I was also looking to see if I could have my application (the caller) to somehow tokenize the words and punctuation, and then only send the first 512, but the thing is that it’s hard to preserve the spacing, and even if I send 512, it somehow still passes that limit in the model, crashing anyway.
I feel like I’m trying to reinvent the wheel.

Can’t we have the API and/or the model just silently (or by setting a flag/parameter in the input) truncate the text input past 512 tokens?

Thank you very much!

@ghnp5 Thank you very much for your interest!

The maximum sequence length for BERT is 512 tokens, and this constraint is inherent in its architecture. To work around this limitation, it’s advisable to segment the text into individual sentences, and then process each sentence separately using DeepPavlov’s Named Entity Recognition (NER) model.
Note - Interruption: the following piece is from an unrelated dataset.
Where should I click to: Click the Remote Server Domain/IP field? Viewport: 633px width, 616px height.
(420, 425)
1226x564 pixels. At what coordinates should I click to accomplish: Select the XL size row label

This approach could indeed prove beneficial and could be a valuable addition to the next release.

Please let me know if you need further assistance.

1 Like

Thank you @Vasily for your replies here!
They’re very appreciated.

Sorry - to clarify what you are saying,
are you saying that there will be a fix in a future release that will make the API split the sentences for me, to circumvent this limitation?
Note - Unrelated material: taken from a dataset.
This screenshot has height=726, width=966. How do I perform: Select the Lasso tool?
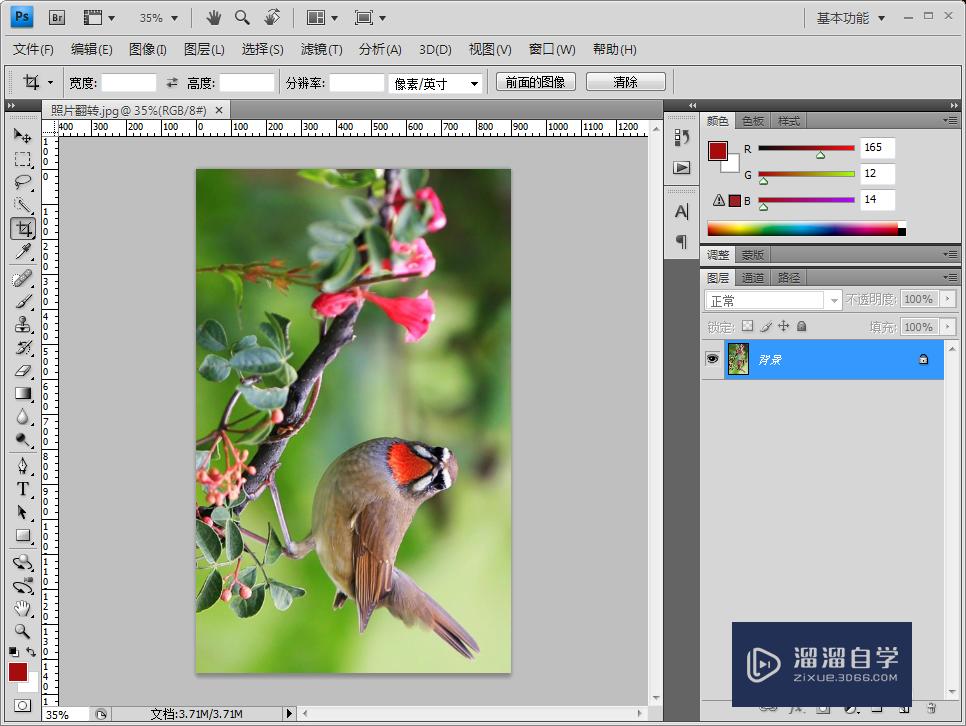pyautogui.click(x=22, y=182)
Having to do that in my own application, and calling the API for each sentence, could significantly impact performance, due to the amount of network calls greatly increasing.

I’d likely have to create a wrapper API on the server where the DeepPavlov API is, to alleviate that. However, depending how soon this fix/improvement will implemented on your side, it may not be worth the effort of doing this on my side first :slight_smile:

(if you clarify this, please, I’ll consider my approach)


Thank you very much!
Have a great day.

@ghnp5 I appreciate your understanding, although I must clarify that the release isn’t anticipated within the immediate few weeks.

1 Like

@Vasily

I’m now running ner_mult_long_demo, found here: New classification models by Kolpnick · Pull Request #1657 · deeppavlov/DeepPavlov · GitHub

This seems to resolve the problems for me, and seems to be consistent with what is running on the Demo page. Great!

It’s looking better, so far.

Got the “cute” word being tagged as WEATHER_DESCRIPTOR:

That’s cute.

But other than that, seems pretty accurate and way better than what I was running before!

Once this model is released, I can revert all my volume overrides on the docker container :slight_smile:

Many thanks!